E Madalena descobriu-lhe de novo no rosto a expressão autoritária que a havia atemorizado no sonho do laboratório. Jesus começou então a avançar até ao centro do pátio, fazendo o solo percutir a cada passo. Mal se aperceberam que um estranho se aproximava, os rapazes prepararam-se para o enfrentar. Um sacou de uma navalha e o outro agarrou a soqueira que tinha no bolso. – Põe-te a mexer, senão…. Mas, no momento em que o fitaram, quedaram-se ainda mais assustados do que Madalena. Ainda Jesus não estava a cinco metros deles quando começaram a fugir, abandonando os cães. À janela de um apartamento assomou um morador que logo se desinteressou de mais uma altercação no bairro.
Um dos cães, um Dogue Argentino traçado com Bull Terrier, tinha agora as patas sobre o seu adversário, um Rottweiler puro, e os dentes cravados muito perto do pescoço. Sendo um branco e o outro preto, estavam ambos tingidos de uma cor ferrugenta.
Jesus afagou-lhes o pelo com muito suavidade, acariciou-os atrás das orelhas, mas os cães continuaram engalfinhados. Depois deitou-lhes as mãos ao cachaço e começou a tentar separá-los. Com puxões enérgicos fazia os cães abanar e estremecer sem no entanto os conseguir apartar. Chegou a levantar à altura dos ombros aquela massa de carne que se devorava sem qualquer resultado também. Pelo contrário, a sua intervenção acirrou-os ainda mais. O Rottweiler conseguiu abocanhar a pata do Dogue Argentino arraçado e parecia prestes a arrancá-la.
– Deixa-me ajudar-te – gritou ao longe Madalena.
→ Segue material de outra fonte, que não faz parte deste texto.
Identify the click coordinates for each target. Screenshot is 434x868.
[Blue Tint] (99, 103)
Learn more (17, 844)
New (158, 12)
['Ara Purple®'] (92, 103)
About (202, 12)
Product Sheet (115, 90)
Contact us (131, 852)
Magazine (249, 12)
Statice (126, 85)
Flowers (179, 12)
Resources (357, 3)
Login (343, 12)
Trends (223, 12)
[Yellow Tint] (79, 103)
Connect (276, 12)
– Deixa-te estar aí – ordenou.
Jesus largou então os cachaços dos cães, elevou os braços, cerrou os punhos e deixou-os cair nas suas cabeças. Ouviu-se um baque de ossos a estalar e os animais tombaram fulminados. O cão branco ficou caído de lado e o preto de patas para o ar. No cimento havia salpicos de sangue.
Madalena veio a correr ter com ele.
– Mataste-os?
Em vez de responder, Jesus ajoelhou-se e voltou a colocar as mãos nos animais. Desta vez no peito, junto ao coração. Esteve assim alguns segundos e, de súbito, os cães levantam-se de um salto e saem disparados com o rabo entre as pernas.
– Estavam apenas desmaiados – disse Jesus.
– Não sabia que praticavas artes marciais. Podias ter feito isso ao Judas.”